▶ [What is needed] Pictures do not belong in the copy. Output exactly the lines from the one containing "Given: Select the text annotation tool" to the end of the listing below.
|---|
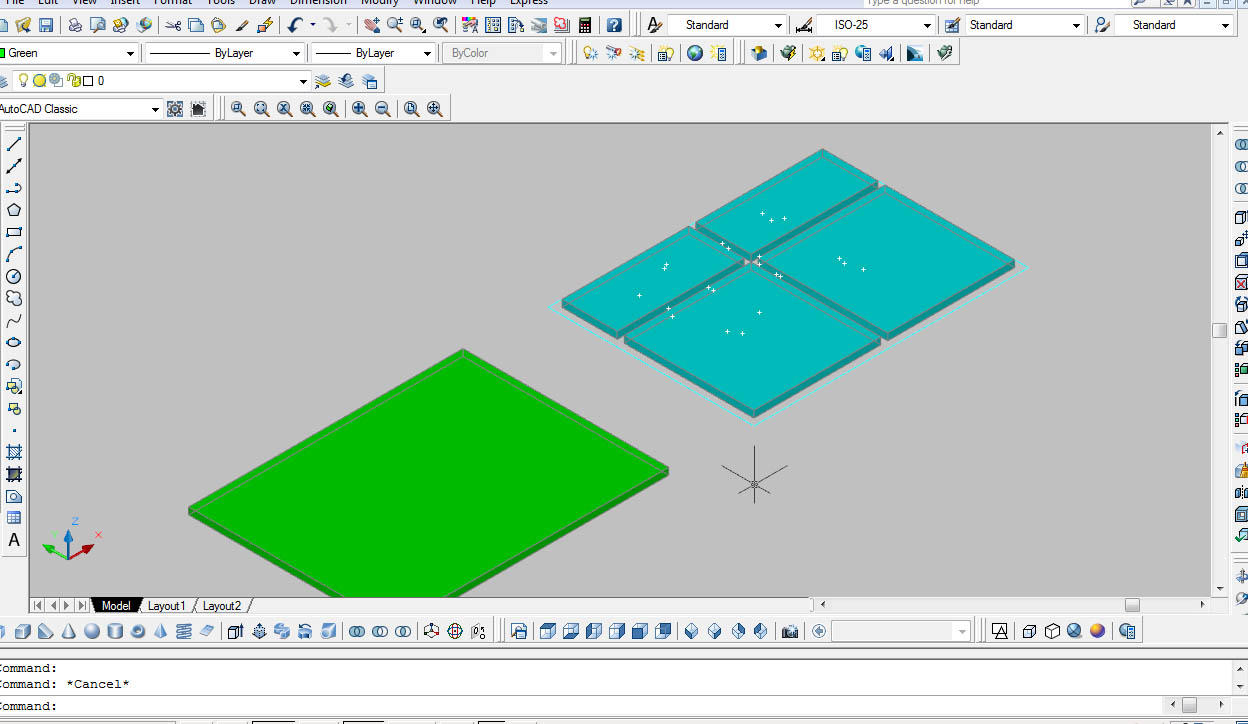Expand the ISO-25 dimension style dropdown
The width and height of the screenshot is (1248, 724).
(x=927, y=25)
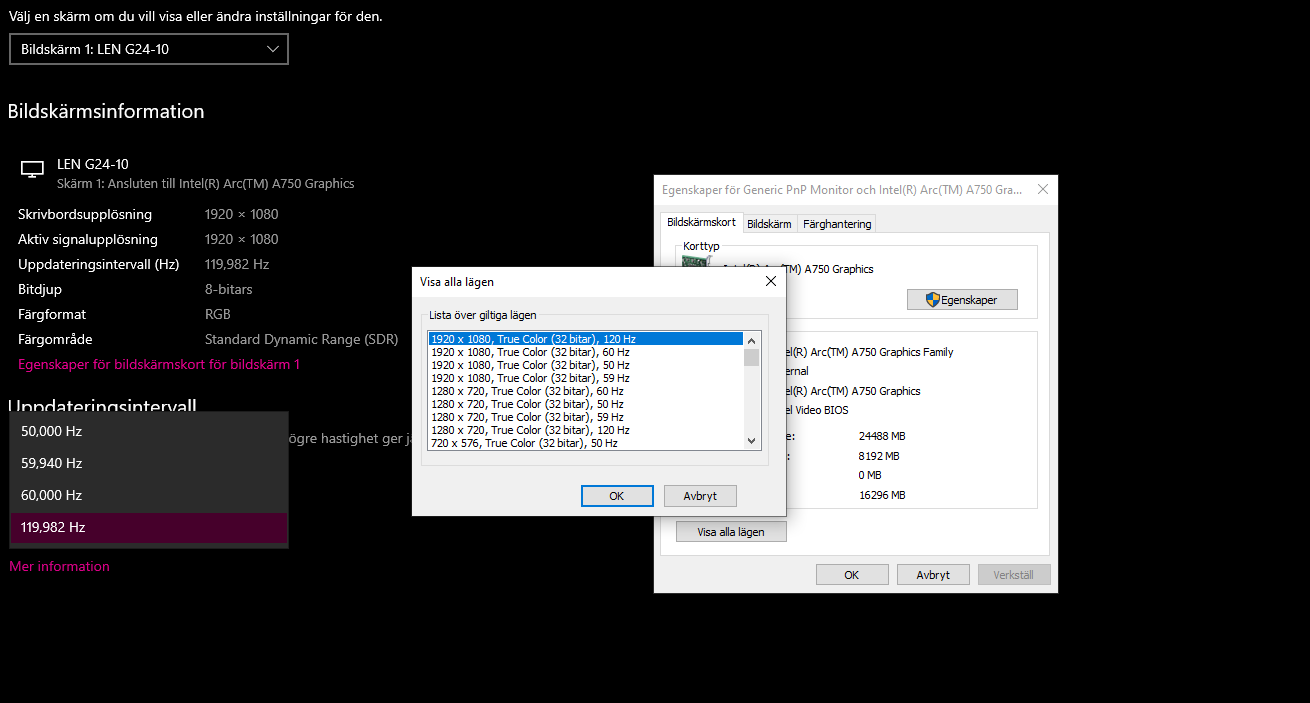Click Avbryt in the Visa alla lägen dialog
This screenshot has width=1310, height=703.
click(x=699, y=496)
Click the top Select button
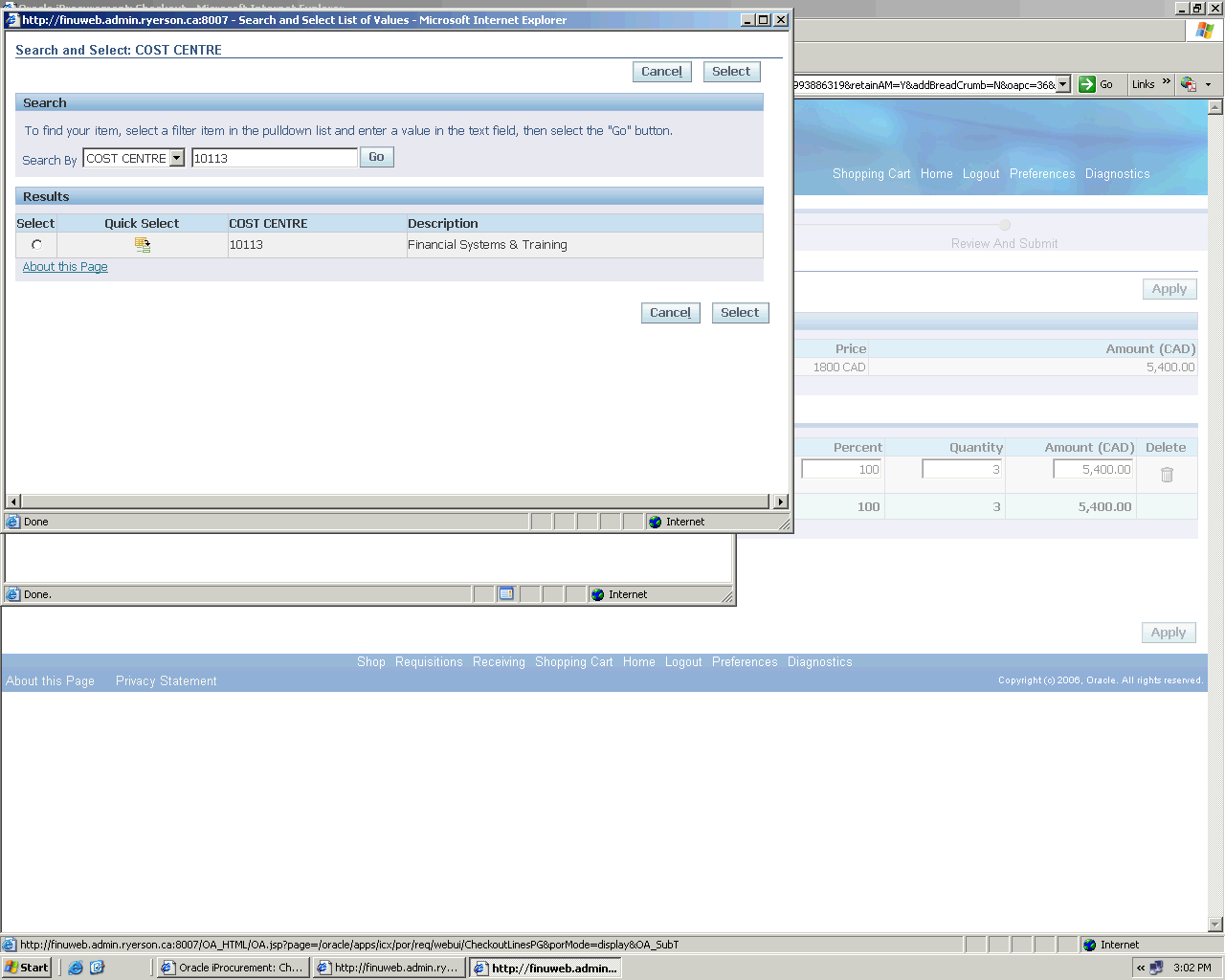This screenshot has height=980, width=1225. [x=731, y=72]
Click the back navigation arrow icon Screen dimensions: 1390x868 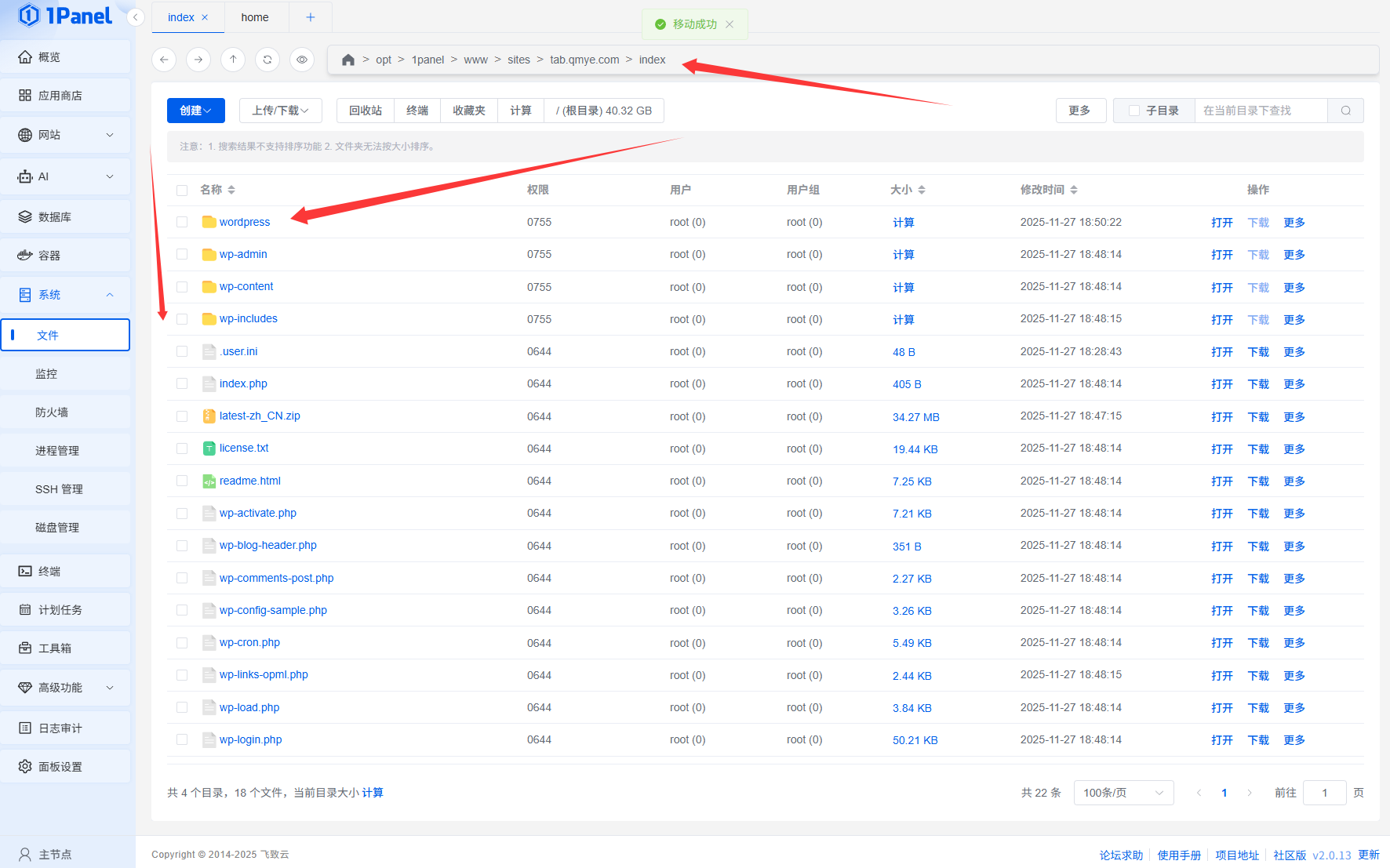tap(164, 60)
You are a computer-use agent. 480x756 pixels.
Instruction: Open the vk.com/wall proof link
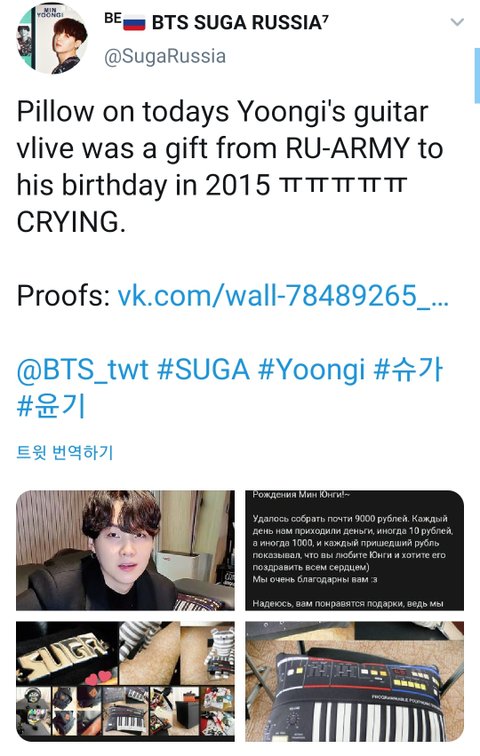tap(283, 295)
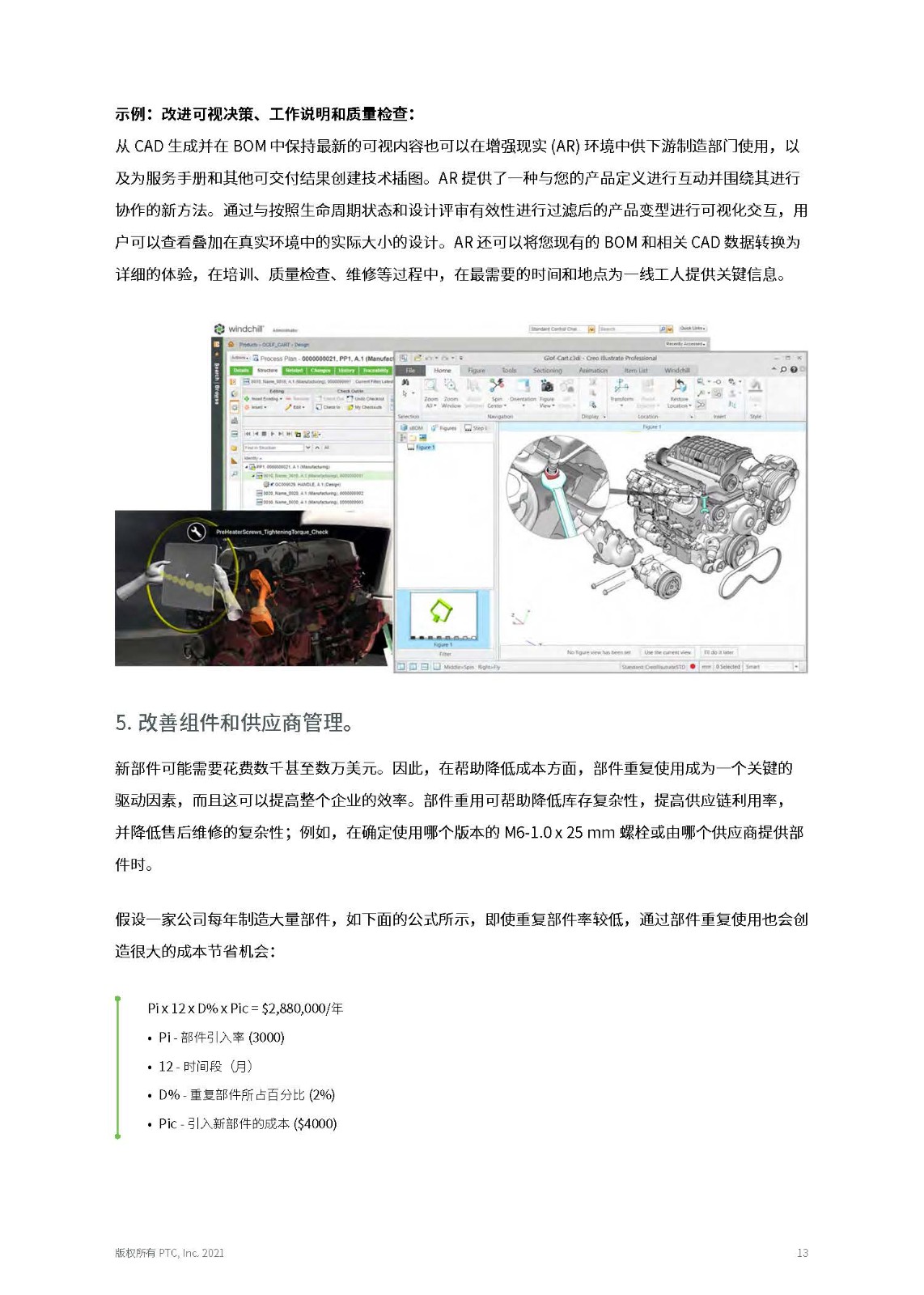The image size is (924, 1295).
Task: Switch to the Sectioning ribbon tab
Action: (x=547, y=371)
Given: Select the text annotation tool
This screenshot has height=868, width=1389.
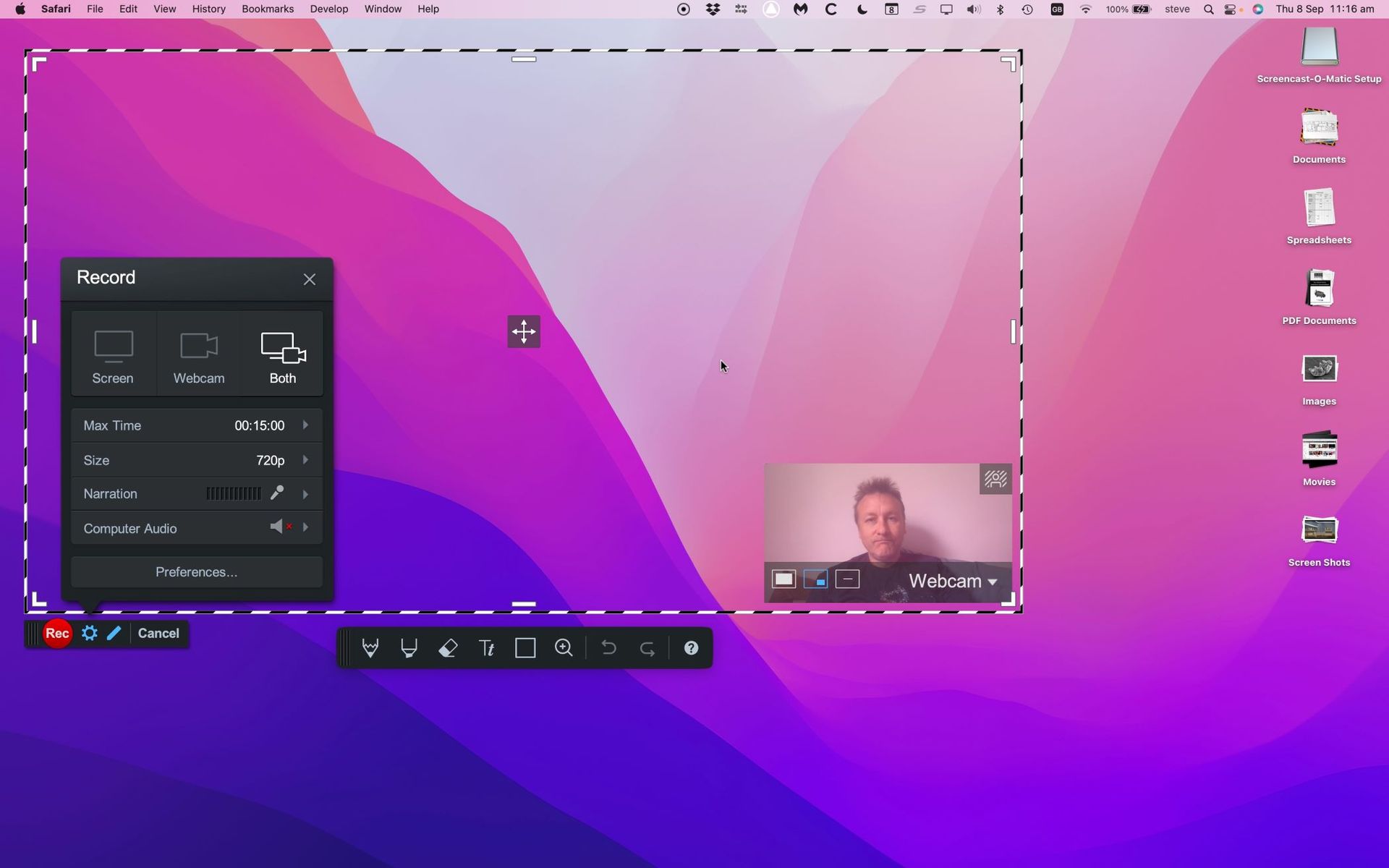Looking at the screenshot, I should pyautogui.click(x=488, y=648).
|---|
▶ [Answer section]
Given: Select the text annotation tool
This screenshot has height=868, width=1389.
Looking at the screenshot, I should pyautogui.click(x=488, y=648).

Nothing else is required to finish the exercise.